--- BEGIN Quoted text ---

# For horse lovers, you will love this



## Sheepdog (Jan 26, 2012)

For those of you who have not seen this amazing young man with his horses, it takes liberty work to a whole new level... the Frenchman works with 8 horses and more in an open enviroment on the beach as well as in his show... If he ever comes to the USA I will be getting tickets to see this guy... Amazing.... Not your average horse whisperer or natural horseman. This man is in a league of his own, has performed for the likes of the Queen of England and many other Royal figures throughout the world. 

http://youtu.be/m2yfVycl4j0

http://youtu.be/R9_mdwvU1Gc


----------



## ThreeBoysChicks (Jan 27, 2012)

I would sure pay for a ticket.


----------



## happytraylz (Jan 27, 2012)

Pure awesomeness..


----------



## Sheepdog (Jan 27, 2012)

happytraylz said:
			
		

> Pure awesomeness..


I agree - when I first heard of him, I just brushed him off thinking he was probably just another, showman, training his horses tricks etc... but then I actually took the time to watch his video and wow.... he is awesome... and on doing some research, he mostly works with mares, often with their foals running with them.... I have seen some good horseman but this guy is certainly up there at the top of the list


----------



## Watch Your Step (Feb 25, 2012)

Can he be my own personal insturctor?


----------



## yankee'n'moxie (Feb 28, 2012)

Wow... That is horsemanship! That is him and his horses as one! He loves them and they love him! It shows!


----------

--- END Quoted text ---

**Task brief:**
List each distinct username that posts in the horse-lover forum thread, naming each only once. The records are separate material with no connection to the thread.

--- BEGIN Listing ---

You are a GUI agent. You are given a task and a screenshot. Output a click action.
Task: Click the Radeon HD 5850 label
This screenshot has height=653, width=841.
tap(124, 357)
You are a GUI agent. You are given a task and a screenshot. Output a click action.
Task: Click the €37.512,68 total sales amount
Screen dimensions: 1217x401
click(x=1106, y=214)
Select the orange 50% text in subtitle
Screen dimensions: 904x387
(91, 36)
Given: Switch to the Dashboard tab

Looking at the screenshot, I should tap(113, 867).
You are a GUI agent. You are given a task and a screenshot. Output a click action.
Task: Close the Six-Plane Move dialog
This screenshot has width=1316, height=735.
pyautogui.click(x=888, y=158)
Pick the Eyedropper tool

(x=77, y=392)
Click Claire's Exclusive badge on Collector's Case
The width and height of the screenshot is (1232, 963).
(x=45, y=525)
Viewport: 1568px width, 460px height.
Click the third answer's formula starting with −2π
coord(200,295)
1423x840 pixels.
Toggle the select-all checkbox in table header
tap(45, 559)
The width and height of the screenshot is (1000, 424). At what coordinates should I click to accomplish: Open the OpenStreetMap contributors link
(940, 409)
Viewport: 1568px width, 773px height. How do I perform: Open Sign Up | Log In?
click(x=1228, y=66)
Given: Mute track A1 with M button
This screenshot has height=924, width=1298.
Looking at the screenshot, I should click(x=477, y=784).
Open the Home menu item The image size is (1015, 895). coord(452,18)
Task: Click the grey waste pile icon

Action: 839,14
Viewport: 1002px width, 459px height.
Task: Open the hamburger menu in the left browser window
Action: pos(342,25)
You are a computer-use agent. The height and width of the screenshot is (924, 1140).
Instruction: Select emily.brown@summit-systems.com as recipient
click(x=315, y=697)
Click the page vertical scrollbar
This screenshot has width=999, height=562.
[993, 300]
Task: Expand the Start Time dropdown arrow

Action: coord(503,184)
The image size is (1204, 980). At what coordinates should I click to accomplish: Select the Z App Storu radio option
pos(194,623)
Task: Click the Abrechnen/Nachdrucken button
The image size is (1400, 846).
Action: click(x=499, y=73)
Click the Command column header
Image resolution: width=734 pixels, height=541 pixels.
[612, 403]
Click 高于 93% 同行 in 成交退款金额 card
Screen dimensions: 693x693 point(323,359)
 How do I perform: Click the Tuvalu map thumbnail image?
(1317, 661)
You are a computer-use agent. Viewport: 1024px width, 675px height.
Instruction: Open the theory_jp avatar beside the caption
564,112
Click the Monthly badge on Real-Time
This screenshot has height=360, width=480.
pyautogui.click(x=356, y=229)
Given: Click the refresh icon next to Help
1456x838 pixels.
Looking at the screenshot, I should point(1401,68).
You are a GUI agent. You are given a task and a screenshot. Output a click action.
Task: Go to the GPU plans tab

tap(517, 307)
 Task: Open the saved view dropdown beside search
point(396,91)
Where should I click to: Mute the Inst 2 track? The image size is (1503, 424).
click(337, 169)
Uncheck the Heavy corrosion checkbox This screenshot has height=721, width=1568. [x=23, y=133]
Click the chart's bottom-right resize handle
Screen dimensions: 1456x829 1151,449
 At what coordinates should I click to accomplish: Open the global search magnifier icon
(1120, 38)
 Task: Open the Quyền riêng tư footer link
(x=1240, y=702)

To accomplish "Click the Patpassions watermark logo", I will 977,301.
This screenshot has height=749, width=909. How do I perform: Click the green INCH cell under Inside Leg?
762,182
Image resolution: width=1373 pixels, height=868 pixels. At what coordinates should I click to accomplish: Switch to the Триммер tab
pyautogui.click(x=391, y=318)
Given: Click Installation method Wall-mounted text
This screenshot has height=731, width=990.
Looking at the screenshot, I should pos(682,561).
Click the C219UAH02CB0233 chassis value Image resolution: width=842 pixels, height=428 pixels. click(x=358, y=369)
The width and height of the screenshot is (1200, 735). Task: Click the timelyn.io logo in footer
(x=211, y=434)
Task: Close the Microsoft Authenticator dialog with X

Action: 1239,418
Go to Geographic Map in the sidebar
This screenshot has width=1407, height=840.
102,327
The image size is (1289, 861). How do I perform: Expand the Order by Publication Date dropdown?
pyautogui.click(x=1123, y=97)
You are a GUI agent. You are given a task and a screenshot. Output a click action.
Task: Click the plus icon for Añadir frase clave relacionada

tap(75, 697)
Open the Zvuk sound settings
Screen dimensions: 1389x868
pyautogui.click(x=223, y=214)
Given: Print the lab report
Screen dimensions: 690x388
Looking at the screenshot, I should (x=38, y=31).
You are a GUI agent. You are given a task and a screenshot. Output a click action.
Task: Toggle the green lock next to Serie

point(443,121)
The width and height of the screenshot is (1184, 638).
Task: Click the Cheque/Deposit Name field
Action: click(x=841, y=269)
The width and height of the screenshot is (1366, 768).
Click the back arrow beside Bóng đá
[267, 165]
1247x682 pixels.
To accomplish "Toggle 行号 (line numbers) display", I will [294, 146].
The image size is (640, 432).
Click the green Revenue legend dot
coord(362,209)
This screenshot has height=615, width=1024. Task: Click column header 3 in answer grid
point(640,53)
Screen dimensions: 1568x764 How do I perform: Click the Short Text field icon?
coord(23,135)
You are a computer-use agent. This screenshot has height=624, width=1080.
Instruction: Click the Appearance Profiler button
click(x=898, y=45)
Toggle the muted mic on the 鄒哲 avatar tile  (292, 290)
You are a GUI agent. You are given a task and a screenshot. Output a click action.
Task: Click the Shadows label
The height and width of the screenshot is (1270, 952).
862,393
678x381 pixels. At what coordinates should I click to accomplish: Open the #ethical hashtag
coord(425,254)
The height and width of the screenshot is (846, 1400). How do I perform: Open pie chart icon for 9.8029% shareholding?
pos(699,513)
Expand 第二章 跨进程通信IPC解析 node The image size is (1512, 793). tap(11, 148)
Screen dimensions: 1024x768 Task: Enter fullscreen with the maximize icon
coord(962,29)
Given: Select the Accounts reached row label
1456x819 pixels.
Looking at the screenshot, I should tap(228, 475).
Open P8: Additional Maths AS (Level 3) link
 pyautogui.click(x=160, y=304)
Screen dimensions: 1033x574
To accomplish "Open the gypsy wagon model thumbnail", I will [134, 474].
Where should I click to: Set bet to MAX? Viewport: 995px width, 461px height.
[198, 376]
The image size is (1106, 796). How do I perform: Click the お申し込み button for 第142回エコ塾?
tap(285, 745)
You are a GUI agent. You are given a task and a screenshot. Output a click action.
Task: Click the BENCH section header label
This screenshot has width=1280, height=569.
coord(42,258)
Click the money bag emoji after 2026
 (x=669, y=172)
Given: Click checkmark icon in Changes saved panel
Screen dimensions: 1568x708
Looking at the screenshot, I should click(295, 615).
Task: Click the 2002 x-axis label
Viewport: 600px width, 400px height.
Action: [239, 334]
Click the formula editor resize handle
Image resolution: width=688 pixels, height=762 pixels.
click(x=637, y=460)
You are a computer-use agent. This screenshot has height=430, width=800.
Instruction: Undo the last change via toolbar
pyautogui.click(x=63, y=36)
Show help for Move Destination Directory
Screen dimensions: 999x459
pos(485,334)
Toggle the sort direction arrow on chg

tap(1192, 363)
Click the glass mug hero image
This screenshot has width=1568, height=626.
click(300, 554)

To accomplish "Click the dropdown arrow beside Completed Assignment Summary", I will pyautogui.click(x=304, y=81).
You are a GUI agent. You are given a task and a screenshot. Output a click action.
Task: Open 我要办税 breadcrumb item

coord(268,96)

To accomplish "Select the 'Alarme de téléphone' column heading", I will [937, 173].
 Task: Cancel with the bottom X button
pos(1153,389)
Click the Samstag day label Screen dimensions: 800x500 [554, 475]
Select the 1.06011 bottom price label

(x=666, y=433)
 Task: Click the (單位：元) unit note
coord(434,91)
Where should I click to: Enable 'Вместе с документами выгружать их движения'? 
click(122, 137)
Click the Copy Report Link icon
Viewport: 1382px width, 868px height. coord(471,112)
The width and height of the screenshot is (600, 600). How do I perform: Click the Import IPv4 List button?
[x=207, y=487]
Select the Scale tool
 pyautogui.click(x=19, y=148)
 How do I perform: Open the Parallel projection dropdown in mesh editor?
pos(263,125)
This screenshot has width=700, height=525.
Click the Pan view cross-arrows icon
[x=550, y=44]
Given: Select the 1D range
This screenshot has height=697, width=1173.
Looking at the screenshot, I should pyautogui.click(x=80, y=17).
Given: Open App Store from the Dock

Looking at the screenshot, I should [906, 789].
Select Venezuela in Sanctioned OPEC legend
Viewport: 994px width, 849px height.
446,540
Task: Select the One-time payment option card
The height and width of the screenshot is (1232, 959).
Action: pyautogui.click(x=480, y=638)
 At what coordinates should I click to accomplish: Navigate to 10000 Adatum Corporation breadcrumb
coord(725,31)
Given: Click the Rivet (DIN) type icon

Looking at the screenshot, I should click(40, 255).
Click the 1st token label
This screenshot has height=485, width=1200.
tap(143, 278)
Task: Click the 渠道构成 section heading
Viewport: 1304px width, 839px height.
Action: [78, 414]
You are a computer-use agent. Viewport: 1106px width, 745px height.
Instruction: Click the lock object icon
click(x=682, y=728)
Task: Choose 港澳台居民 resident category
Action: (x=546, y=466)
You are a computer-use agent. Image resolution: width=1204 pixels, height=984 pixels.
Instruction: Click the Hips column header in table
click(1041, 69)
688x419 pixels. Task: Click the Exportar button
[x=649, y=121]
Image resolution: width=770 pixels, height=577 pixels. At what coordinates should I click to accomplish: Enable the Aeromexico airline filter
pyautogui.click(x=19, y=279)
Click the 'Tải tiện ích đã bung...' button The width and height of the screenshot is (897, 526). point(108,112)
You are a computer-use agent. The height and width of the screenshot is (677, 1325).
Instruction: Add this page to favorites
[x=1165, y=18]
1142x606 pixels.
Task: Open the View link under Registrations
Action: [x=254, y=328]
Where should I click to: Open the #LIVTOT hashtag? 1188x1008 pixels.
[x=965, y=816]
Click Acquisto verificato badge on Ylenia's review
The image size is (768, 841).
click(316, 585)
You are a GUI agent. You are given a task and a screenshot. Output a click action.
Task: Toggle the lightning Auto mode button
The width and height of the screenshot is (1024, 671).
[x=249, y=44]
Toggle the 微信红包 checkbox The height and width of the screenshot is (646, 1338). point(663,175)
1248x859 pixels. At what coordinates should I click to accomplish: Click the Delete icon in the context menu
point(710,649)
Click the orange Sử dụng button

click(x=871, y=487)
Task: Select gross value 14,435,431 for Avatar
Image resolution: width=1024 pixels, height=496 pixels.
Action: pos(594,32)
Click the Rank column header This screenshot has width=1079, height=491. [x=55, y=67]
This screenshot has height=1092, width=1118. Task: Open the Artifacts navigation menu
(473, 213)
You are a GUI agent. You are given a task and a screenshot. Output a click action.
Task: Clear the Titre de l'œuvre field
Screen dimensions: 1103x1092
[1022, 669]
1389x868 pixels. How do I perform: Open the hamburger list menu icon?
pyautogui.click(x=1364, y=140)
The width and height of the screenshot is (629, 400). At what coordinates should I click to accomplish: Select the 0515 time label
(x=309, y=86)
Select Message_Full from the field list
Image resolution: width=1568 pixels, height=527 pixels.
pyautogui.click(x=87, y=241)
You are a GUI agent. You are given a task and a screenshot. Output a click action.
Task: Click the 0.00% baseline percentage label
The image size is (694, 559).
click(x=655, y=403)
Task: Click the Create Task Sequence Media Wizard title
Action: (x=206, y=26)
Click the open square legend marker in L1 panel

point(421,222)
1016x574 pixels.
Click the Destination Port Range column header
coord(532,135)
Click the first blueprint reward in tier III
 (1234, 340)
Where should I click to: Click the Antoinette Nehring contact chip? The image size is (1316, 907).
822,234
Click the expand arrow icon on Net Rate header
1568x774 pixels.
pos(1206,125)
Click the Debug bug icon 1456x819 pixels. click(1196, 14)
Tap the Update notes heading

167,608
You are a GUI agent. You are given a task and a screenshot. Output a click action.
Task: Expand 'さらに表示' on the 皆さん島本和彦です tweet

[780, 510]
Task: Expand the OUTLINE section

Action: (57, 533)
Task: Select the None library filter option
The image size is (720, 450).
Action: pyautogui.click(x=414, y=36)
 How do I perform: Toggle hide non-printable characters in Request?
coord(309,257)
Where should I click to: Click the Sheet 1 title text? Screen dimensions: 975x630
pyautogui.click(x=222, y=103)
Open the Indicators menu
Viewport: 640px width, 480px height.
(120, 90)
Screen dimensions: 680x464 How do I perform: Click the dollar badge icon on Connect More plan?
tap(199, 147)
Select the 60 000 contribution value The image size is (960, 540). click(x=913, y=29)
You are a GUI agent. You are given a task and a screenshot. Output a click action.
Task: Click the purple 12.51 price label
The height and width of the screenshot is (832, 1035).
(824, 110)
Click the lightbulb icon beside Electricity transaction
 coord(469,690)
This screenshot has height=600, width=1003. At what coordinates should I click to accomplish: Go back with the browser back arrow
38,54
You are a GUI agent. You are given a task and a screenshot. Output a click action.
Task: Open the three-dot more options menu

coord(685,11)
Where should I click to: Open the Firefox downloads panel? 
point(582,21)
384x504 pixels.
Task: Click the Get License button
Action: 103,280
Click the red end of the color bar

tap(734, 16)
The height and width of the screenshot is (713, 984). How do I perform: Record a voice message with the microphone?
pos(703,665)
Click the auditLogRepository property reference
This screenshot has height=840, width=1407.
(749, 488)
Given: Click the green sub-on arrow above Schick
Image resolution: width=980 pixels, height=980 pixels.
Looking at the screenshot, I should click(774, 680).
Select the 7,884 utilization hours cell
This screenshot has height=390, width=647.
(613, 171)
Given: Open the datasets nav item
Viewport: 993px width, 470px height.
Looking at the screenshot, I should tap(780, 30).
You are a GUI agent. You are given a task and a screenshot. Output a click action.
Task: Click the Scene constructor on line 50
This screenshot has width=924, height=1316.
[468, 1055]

--- END Listing ---

**Result below:**
Sheepdog
ThreeBoysChicks
happytraylz
Watch Your Step
yankee'n'moxie